→ Task inputs
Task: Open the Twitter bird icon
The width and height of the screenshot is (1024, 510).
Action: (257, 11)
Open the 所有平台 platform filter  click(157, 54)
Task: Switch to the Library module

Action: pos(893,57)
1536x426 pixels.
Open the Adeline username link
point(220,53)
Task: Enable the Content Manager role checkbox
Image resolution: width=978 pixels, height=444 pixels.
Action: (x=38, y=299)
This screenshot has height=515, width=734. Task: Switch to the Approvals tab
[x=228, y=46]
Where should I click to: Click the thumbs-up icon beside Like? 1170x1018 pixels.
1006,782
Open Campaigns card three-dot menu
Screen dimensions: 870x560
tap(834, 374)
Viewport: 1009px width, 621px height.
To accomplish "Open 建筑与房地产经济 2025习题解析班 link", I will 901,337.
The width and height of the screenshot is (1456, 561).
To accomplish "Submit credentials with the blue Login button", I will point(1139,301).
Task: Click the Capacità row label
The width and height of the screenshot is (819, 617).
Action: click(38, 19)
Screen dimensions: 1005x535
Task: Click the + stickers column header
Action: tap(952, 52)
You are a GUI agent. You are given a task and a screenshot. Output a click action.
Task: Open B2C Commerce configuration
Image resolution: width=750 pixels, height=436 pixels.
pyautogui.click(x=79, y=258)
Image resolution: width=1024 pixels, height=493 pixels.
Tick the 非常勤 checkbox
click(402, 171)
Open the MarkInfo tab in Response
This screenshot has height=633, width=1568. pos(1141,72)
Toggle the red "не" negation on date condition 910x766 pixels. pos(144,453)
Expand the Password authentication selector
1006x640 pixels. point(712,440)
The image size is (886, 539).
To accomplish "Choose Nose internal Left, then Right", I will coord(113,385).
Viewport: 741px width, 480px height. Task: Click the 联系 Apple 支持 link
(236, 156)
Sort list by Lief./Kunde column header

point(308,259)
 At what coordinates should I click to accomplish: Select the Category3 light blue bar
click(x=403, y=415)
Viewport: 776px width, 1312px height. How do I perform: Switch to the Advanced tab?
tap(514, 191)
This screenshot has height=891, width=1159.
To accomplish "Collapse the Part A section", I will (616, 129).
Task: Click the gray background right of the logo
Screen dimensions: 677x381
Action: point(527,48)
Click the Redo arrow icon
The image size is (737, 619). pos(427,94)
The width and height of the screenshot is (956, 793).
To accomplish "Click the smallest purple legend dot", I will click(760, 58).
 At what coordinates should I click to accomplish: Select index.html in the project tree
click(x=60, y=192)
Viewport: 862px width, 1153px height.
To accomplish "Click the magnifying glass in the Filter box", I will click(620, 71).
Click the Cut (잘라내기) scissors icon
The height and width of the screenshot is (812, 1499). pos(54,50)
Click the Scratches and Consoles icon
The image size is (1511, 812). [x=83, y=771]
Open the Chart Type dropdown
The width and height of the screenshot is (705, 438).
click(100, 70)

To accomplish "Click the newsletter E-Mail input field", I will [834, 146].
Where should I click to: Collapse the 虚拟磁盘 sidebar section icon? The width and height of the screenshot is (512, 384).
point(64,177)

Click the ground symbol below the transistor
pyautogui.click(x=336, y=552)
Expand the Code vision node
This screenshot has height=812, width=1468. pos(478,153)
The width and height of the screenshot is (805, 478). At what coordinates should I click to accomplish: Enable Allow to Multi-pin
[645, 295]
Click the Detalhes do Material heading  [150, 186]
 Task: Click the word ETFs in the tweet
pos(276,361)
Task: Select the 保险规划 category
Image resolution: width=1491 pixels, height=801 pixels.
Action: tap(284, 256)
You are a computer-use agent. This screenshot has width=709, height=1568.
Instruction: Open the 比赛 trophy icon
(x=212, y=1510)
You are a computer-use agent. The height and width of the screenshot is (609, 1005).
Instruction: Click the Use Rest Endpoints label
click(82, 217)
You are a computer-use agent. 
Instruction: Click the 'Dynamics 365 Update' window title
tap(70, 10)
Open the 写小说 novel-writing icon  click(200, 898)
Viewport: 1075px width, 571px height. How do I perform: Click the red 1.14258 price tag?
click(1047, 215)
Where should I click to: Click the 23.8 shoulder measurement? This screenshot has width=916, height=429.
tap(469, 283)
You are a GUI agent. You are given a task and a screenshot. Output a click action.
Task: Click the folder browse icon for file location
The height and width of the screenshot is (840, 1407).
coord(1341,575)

→ About this exercise
Copy the material above so that it matches line for line.

→ Answer to this problem
Task: Open the Twitter bird icon
The width and height of the screenshot is (1024, 510).
Action: (257, 11)
Open the 所有平台 platform filter  click(157, 54)
Task: Switch to the Library module

Action: pos(893,57)
1536x426 pixels.
Open the Adeline username link
point(220,53)
Task: Enable the Content Manager role checkbox
Image resolution: width=978 pixels, height=444 pixels.
Action: (x=38, y=299)
This screenshot has height=515, width=734. Task: Switch to the Approvals tab
[x=228, y=46]
Where should I click to: Click the thumbs-up icon beside Like? 1170x1018 pixels.
1006,782
Open Campaigns card three-dot menu
Screen dimensions: 870x560
tap(834, 374)
Viewport: 1009px width, 621px height.
To accomplish "Open 建筑与房地产经济 2025习题解析班 link", I will 901,337.
The width and height of the screenshot is (1456, 561).
To accomplish "Submit credentials with the blue Login button", I will point(1139,301).
Task: Click the Capacità row label
The width and height of the screenshot is (819, 617).
Action: click(38, 19)
Screen dimensions: 1005x535
Task: Click the + stickers column header
Action: tap(952, 52)
You are a GUI agent. You are given a task and a screenshot. Output a click action.
Task: Open B2C Commerce configuration
Image resolution: width=750 pixels, height=436 pixels.
pyautogui.click(x=79, y=258)
Image resolution: width=1024 pixels, height=493 pixels.
Tick the 非常勤 checkbox
click(402, 171)
Open the MarkInfo tab in Response
This screenshot has height=633, width=1568. pos(1141,72)
Toggle the red "не" negation on date condition 910x766 pixels. pos(144,453)
Expand the Password authentication selector
1006x640 pixels. point(712,440)
The image size is (886, 539).
To accomplish "Choose Nose internal Left, then Right", I will coord(113,385).
Viewport: 741px width, 480px height. Task: Click the 联系 Apple 支持 link
(236, 156)
Sort list by Lief./Kunde column header

point(308,259)
 At what coordinates should I click to accomplish: Select the Category3 light blue bar
click(x=403, y=415)
Viewport: 776px width, 1312px height. How do I perform: Switch to the Advanced tab?
tap(514, 191)
This screenshot has height=891, width=1159.
To accomplish "Collapse the Part A section", I will (616, 129).
Task: Click the gray background right of the logo
Screen dimensions: 677x381
Action: point(527,48)
Click the Redo arrow icon
The image size is (737, 619). pos(427,94)
The width and height of the screenshot is (956, 793).
To accomplish "Click the smallest purple legend dot", I will click(760, 58).
 At what coordinates should I click to accomplish: Select index.html in the project tree
click(x=60, y=192)
Viewport: 862px width, 1153px height.
To accomplish "Click the magnifying glass in the Filter box", I will click(620, 71).
Click the Cut (잘라내기) scissors icon
The height and width of the screenshot is (812, 1499). pos(54,50)
Click the Scratches and Consoles icon
The image size is (1511, 812). [x=83, y=771]
Open the Chart Type dropdown
The width and height of the screenshot is (705, 438).
click(100, 70)

To accomplish "Click the newsletter E-Mail input field", I will [834, 146].
Where should I click to: Collapse the 虚拟磁盘 sidebar section icon? The width and height of the screenshot is (512, 384).
point(64,177)

Click the ground symbol below the transistor
pyautogui.click(x=336, y=552)
Expand the Code vision node
This screenshot has height=812, width=1468. pos(478,153)
The width and height of the screenshot is (805, 478). At what coordinates should I click to accomplish: Enable Allow to Multi-pin
[645, 295]
Click the Detalhes do Material heading  [150, 186]
 Task: Click the word ETFs in the tweet
pos(276,361)
Task: Select the 保险规划 category
Image resolution: width=1491 pixels, height=801 pixels.
Action: tap(284, 256)
You are a computer-use agent. This screenshot has width=709, height=1568.
Instruction: Open the 比赛 trophy icon
(x=212, y=1510)
You are a computer-use agent. The height and width of the screenshot is (609, 1005).
Instruction: Click the Use Rest Endpoints label
click(82, 217)
You are a computer-use agent. 
Instruction: Click the 'Dynamics 365 Update' window title
tap(70, 10)
Open the 写小说 novel-writing icon  click(200, 898)
Viewport: 1075px width, 571px height. How do I perform: Click the red 1.14258 price tag?
click(1047, 215)
Where should I click to: Click the 23.8 shoulder measurement? This screenshot has width=916, height=429.
tap(469, 283)
You are a GUI agent. You are given a task and a screenshot. Output a click action.
Task: Click the folder browse icon for file location
The height and width of the screenshot is (840, 1407).
coord(1341,575)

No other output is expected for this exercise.